*Task to complete*:
Each record is to be given again precisely as written.
-- Material for this exercise follows --
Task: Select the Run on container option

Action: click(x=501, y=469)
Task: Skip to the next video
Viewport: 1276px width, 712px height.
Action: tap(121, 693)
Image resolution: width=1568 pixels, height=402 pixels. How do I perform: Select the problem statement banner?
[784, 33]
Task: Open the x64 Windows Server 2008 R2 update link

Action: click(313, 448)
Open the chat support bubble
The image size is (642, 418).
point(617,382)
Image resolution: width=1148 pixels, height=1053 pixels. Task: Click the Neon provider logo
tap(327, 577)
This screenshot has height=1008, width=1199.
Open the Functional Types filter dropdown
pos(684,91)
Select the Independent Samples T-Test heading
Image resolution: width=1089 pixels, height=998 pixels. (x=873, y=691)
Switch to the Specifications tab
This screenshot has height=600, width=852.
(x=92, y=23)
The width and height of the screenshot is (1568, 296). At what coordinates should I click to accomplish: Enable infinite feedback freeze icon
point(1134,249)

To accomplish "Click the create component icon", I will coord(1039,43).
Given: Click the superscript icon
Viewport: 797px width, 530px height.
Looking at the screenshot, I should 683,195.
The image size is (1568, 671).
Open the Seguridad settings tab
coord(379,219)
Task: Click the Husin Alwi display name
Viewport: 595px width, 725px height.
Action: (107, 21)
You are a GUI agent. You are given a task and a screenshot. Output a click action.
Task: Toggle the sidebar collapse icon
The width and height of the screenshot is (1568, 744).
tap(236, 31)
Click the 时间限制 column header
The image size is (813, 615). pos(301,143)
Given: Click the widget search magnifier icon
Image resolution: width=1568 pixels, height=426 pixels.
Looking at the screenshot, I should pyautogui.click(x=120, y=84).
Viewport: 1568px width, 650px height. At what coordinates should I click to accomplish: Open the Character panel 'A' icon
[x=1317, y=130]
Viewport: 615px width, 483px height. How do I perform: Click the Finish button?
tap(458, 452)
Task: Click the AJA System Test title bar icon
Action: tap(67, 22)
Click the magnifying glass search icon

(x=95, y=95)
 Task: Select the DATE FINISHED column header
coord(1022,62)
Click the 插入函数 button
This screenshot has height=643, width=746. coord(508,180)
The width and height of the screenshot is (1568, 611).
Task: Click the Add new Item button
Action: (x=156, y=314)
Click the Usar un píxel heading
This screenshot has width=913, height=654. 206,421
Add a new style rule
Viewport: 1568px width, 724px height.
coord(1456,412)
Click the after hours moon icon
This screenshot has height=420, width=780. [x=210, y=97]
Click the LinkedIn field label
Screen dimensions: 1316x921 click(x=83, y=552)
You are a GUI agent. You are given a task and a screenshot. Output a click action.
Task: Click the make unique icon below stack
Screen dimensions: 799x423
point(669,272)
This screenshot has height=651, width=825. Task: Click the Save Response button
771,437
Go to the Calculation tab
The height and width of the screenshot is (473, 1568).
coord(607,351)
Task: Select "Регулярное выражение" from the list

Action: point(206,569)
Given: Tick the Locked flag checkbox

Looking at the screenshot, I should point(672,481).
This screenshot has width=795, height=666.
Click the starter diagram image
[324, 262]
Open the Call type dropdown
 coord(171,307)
-- Material for this exercise concluded --
*Exercise solution*:
Task: Select the Run on container option

Action: click(x=501, y=469)
Task: Skip to the next video
Viewport: 1276px width, 712px height.
Action: tap(121, 693)
Image resolution: width=1568 pixels, height=402 pixels. How do I perform: Select the problem statement banner?
[784, 33]
Task: Open the x64 Windows Server 2008 R2 update link

Action: click(313, 448)
Open the chat support bubble
The image size is (642, 418).
point(617,382)
Image resolution: width=1148 pixels, height=1053 pixels. Task: Click the Neon provider logo
tap(327, 577)
This screenshot has height=1008, width=1199.
Open the Functional Types filter dropdown
pos(684,91)
Select the Independent Samples T-Test heading
Image resolution: width=1089 pixels, height=998 pixels. (x=873, y=691)
Switch to the Specifications tab
This screenshot has height=600, width=852.
(x=92, y=23)
The width and height of the screenshot is (1568, 296). At what coordinates should I click to accomplish: Enable infinite feedback freeze icon
point(1134,249)

To accomplish "Click the create component icon", I will coord(1039,43).
Given: Click the superscript icon
Viewport: 797px width, 530px height.
Looking at the screenshot, I should 683,195.
The image size is (1568, 671).
Open the Seguridad settings tab
coord(379,219)
Task: Click the Husin Alwi display name
Viewport: 595px width, 725px height.
Action: (107, 21)
You are a GUI agent. You are given a task and a screenshot. Output a click action.
Task: Toggle the sidebar collapse icon
The width and height of the screenshot is (1568, 744).
tap(236, 31)
Click the 时间限制 column header
The image size is (813, 615). pos(301,143)
Given: Click the widget search magnifier icon
Image resolution: width=1568 pixels, height=426 pixels.
Looking at the screenshot, I should pyautogui.click(x=120, y=84).
Viewport: 1568px width, 650px height. At what coordinates should I click to accomplish: Open the Character panel 'A' icon
[x=1317, y=130]
Viewport: 615px width, 483px height. How do I perform: Click the Finish button?
tap(458, 452)
Task: Click the AJA System Test title bar icon
Action: tap(67, 22)
Click the magnifying glass search icon

(x=95, y=95)
 Task: Select the DATE FINISHED column header
coord(1022,62)
Click the 插入函数 button
This screenshot has height=643, width=746. coord(508,180)
The width and height of the screenshot is (1568, 611).
Task: Click the Add new Item button
Action: (x=156, y=314)
Click the Usar un píxel heading
This screenshot has width=913, height=654. 206,421
Add a new style rule
Viewport: 1568px width, 724px height.
coord(1456,412)
Click the after hours moon icon
This screenshot has height=420, width=780. [x=210, y=97]
Click the LinkedIn field label
Screen dimensions: 1316x921 click(x=83, y=552)
You are a GUI agent. You are given a task and a screenshot. Output a click action.
Task: Click the make unique icon below stack
Screen dimensions: 799x423
point(669,272)
This screenshot has height=651, width=825. Task: Click the Save Response button
771,437
Go to the Calculation tab
The height and width of the screenshot is (473, 1568).
coord(607,351)
Task: Select "Регулярное выражение" from the list

Action: point(206,569)
Given: Tick the Locked flag checkbox

Looking at the screenshot, I should point(672,481).
This screenshot has width=795, height=666.
Click the starter diagram image
[324, 262]
Open the Call type dropdown
 coord(171,307)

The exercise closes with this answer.